Getting Yourself Ready for A Long Hike

Hiking is a great way to stay fit while also getting to see the beauty of nature. When you’re planning a long hike, preparation is key, as you want to be comfortable and won’t want to forget the essentials. That’s why we’ve put together a guide to getting ready for a long hike and the things you might need.

Choose a suitable backpack

Long Hike

Before you put your kit together, make sure you have the right bag to put it all in! You should make sure you find a backpack suitable for hiking, rather than using any old bag you have laying around. This is because hiking backpacks are designed with long walks in mind, so usually have a range of useful features, such as:

  • Padded, adjustable straps that feel comfortable on your shoulders
  • A waist strap, which keeps the pack close to your body for easy carrying
  • Waterproof fabrics
  • Side or front pockets for things like your water bottle and permits

The size of backpack you’ll need will depend on the kind of hike you’re doing. Day hikers won’t need a huge pack, but if you’re camping, you’ll need a larger bag that can carry overnight camping gear.
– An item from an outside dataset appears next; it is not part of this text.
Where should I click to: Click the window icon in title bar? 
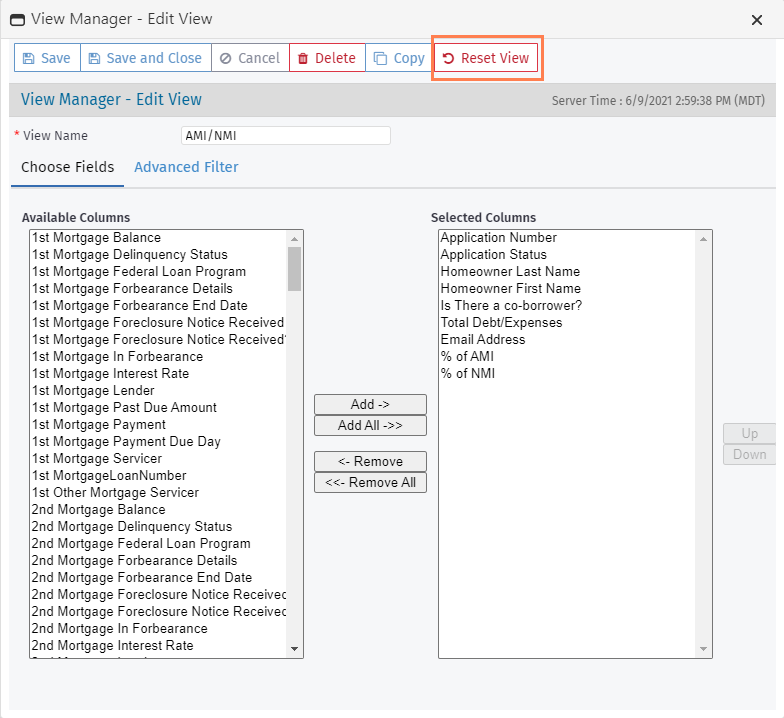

wear clothes which can  protect you from the sun


If you’re hiking in a hot climate, it can be quite tempting to strip down to shorts and a t-shirt. However, the more skin you expose, the more likely you are to get a sunburn, even with skin protection. Also, exposed skin tends to rub and chafe, which can be uncomfortable after a long walk. Wearing sun protective clothing is the best option. Look for light long-sleeved and legged clothing that covers you, while also wicking away sweat and preventing chafing.

The right shoes are essential too

Hiking boots

Another piece of kit you shouldn’t scrimp on is your hiking boots. When you’ve spent hours on your feet going over rough terrain, you’ll be glad you spent a little extra and spent time finding the perfect fit. Also, make sure that they’re properly laced up and don’t move around on your feet.

Check the weather

A lot of hikers set out, only to find themselves stuck in a rainstorm or worse. Don’t make that mistake. Check the weather before you go and avoid setting off during the hottest part of the day. Ideally, you should aim to walk in the morning, take a break and enjoy some shade during the midday sun, then walk a little more when it cools down. If you try to hike when the day is at its hottest, you’ll wear yourself out much more quickly, end up drinking your water supplies much more quickly, and may soon get fed up with the trail.

If you’re planning to push yourself and take on a longer hike, make sure you are well-prepared. Hiking is generally a safe activity, but you need to protect yourself from common issues like sunburn and blisters, and also make sure you are comfortable. That way, you can enjoy the view instead of worrying about things.